In matrix form it can be written as:

\begin{eqnarray*} A \bf{w}_{j+1} = \it B {\bf{w}_j } + \bf{b} \end{eqnarray*} where

\begin{eqnarray*} A = \begin{pmatrix} 1 & \frac{\gamma}{4} & 0 & 0 & \cdots & 0 \\ -\frac{\gamma}{4} & 1 & \frac{\gamma}{4} & 0 & \cdots & 0 \\ 0 & \ddots & \ddots & \ddots & 0 & 0 \\ \vdots & \vdots & \ddots & \ddots & \ddots & \vdots \\ 0 & 0 & \cdots & -\frac{\gamma}{4} & 1 & \frac{\gamma}{4} \\ 0 & 0 & \cdots & \cdots & -\frac{\gamma}{4} & 1 \end{pmatrix} \; , \; \bf{w}_{j+1} = \begin{pmatrix} w_{1 j+1} \\ w_{2 j+1} \\ \vdots \\ \vdots \\ \vdots \\ w_{n-2 j+1} \\ \end{pmatrix} \end{eqnarray*}

\begin{eqnarray*} B = \begin{pmatrix} 1 & -\frac{\gamma}{4} & 0 & 0 & \cdots & 0 \\ \frac{\gamma}{4} & 1 & -\frac{\gamma}{4} & 0 & \cdots & 0 \\ 0 & \ddots & \ddots & \ddots & 0 & 0 \\ \vdots & \vdots & \ddots & \ddots & \ddots & \vdots \\ 0 & 0 & \cdots & \frac{\gamma}{4} & 1 & -\frac{\gamma}{4} \\ 0 & 0 & \cdots & \cdots & \frac{\gamma}{4} & 1 \end{pmatrix} \; , \; \bf{w}_{j} = \begin{pmatrix} w_{1 j} \\ w_{2 j} \\ \vdots \\ \vdots \\ \vdots \\ w_{n-2 j} \\ \end{pmatrix} \; , \; \bf{b} = \begin{pmatrix} \frac{\gamma}{4} w_{0 j+1} + \frac{\gamma}{4} w_{0j} \\ 0 \\ \vdots \\ 0 \\ -\frac{\gamma}{4} w_{n-1 j+1} - \frac{\gamma}{4} w_{n-1 j} \end{pmatrix} \end{eqnarray*}

As an initial condition I have a Gaussian pulse $u(x,0)=\mathrm{e}^{-400(x-1/2)^2}$. The spacial domain is $x \in [0,1]$. Constant velocity $c=1$, $dt=0.001$, $dx=0.002$ and $\gamma=c dt/dx$.

> **EXCERPTED DATA**

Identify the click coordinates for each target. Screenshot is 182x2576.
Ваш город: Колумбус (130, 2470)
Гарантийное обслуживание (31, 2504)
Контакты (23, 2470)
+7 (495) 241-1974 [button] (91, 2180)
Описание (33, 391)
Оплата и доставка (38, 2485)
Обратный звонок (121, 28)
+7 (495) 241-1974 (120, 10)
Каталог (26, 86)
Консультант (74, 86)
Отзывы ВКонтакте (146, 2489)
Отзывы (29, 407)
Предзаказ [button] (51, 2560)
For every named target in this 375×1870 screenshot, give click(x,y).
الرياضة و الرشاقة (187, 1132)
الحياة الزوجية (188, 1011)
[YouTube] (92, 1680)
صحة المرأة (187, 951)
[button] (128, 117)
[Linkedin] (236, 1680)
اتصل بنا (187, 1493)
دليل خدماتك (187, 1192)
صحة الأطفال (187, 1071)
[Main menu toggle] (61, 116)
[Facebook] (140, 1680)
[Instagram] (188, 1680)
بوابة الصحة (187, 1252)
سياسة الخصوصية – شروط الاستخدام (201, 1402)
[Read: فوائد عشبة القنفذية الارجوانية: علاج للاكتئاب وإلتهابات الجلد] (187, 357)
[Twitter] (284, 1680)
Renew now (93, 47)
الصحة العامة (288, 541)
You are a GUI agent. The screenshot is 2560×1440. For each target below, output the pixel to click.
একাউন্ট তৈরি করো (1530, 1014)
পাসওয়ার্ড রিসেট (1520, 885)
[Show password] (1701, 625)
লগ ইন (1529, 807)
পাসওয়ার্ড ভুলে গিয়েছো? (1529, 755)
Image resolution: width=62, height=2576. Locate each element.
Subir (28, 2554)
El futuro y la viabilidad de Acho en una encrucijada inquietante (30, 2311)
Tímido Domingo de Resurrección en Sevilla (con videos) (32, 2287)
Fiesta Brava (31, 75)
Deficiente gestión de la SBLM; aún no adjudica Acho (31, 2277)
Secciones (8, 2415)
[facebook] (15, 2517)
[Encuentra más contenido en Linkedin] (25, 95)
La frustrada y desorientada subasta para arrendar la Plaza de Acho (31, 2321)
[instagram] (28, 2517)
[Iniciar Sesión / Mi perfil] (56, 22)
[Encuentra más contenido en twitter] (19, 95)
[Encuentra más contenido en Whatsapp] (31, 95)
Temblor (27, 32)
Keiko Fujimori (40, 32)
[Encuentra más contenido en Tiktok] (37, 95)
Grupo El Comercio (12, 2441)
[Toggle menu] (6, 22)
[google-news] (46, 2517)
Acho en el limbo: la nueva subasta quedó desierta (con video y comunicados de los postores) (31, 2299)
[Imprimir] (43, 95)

> **PROBLEM REQUIREMENTS**
Using the passage on the matrix form of the scheme, explain what the symbol γ in matrices A and B stands for and what quantities determine it.

> **THE RESULT**
γ is defined as c dt/dx, the velocity times the time step divided by the spatial step. The passage gives a constant velocity c = 1, dt = 0.001 and dx = 0.002, so these values fix γ.